## EXERCISE GOAL
Every line from the one with "This screenshot has" through the end of the entries below should be written out exactly; the pictures should not.

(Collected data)
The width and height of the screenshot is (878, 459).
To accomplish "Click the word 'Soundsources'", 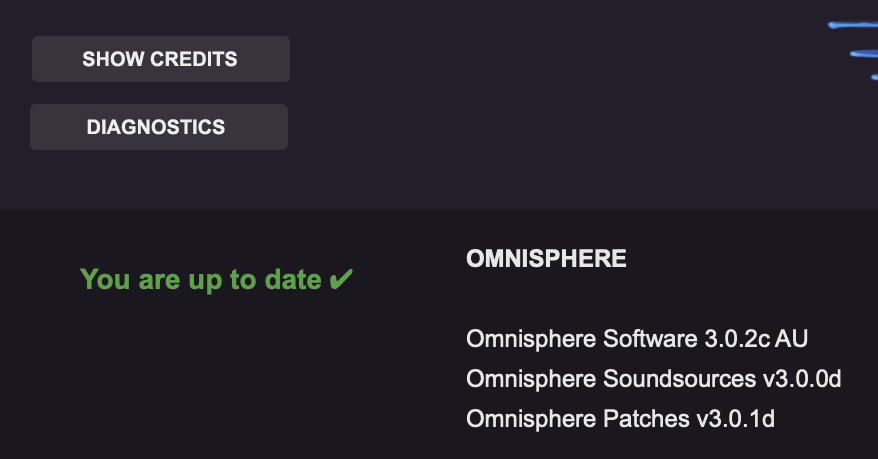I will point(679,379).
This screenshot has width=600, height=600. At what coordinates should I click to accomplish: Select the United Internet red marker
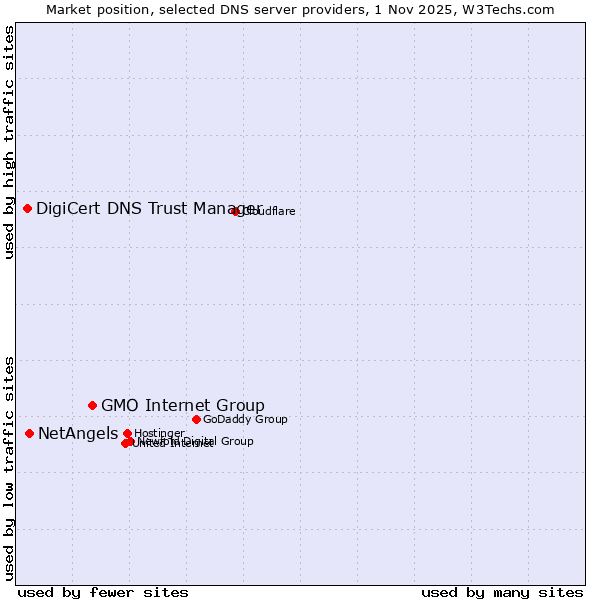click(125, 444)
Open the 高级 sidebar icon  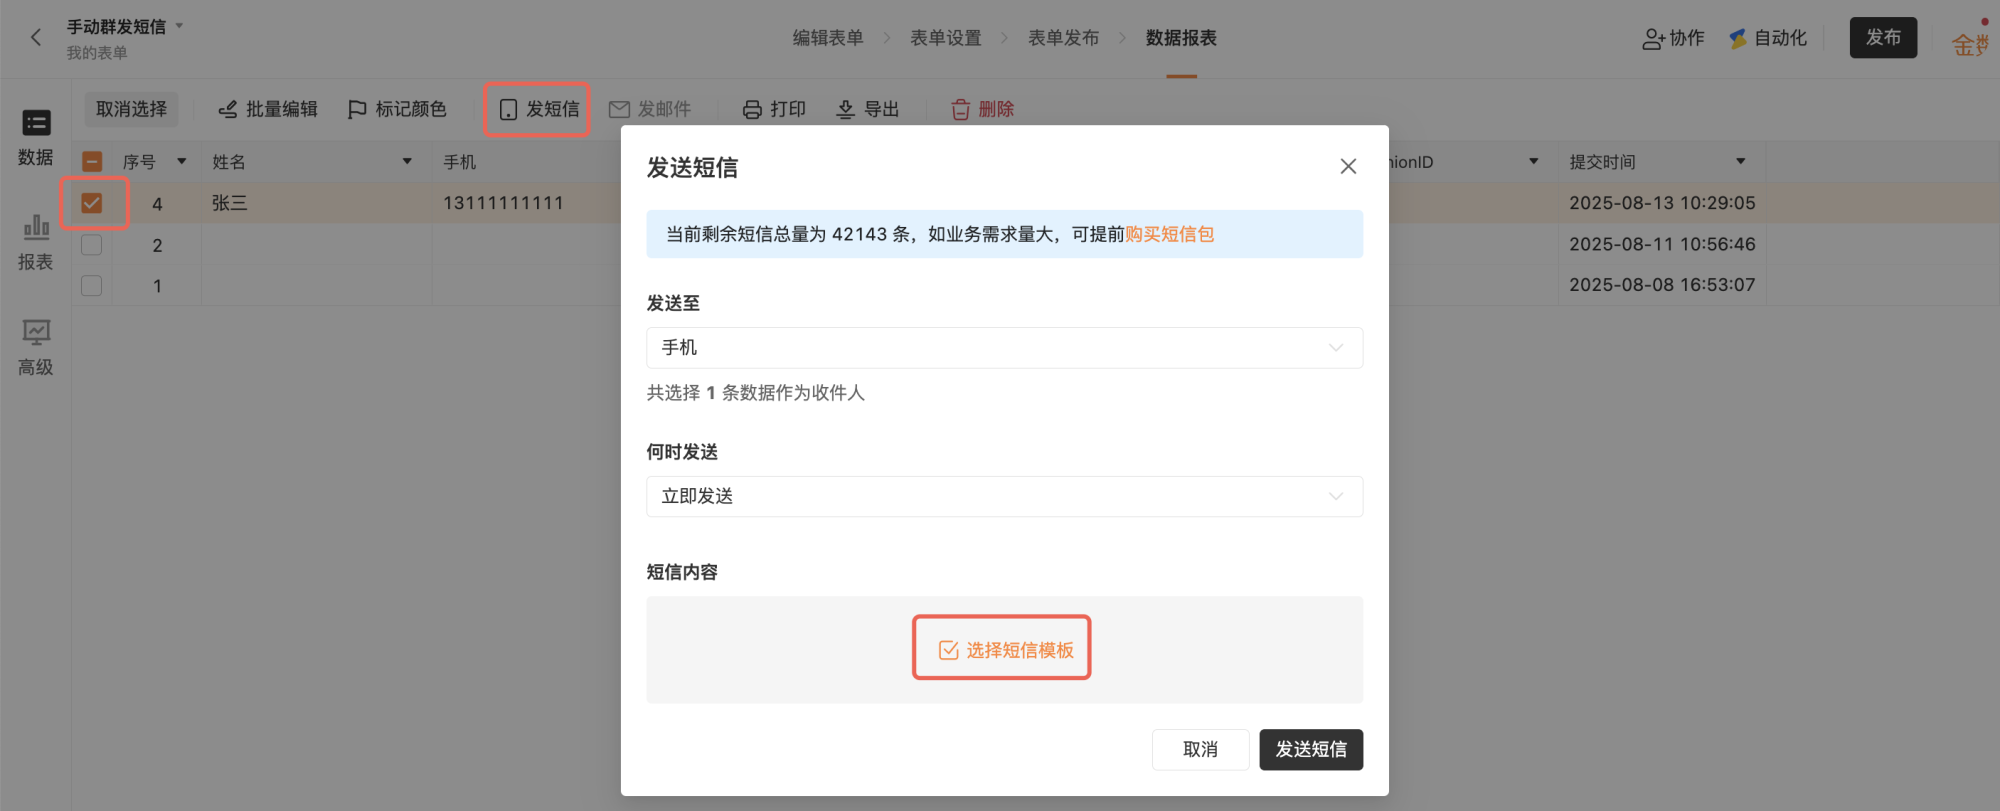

## SOLUTION TO THIS TASK
This screenshot has width=600, height=600. At what coordinates should I click to accomplish: Select the United Internet red marker
click(125, 444)
Open the 高级 sidebar icon  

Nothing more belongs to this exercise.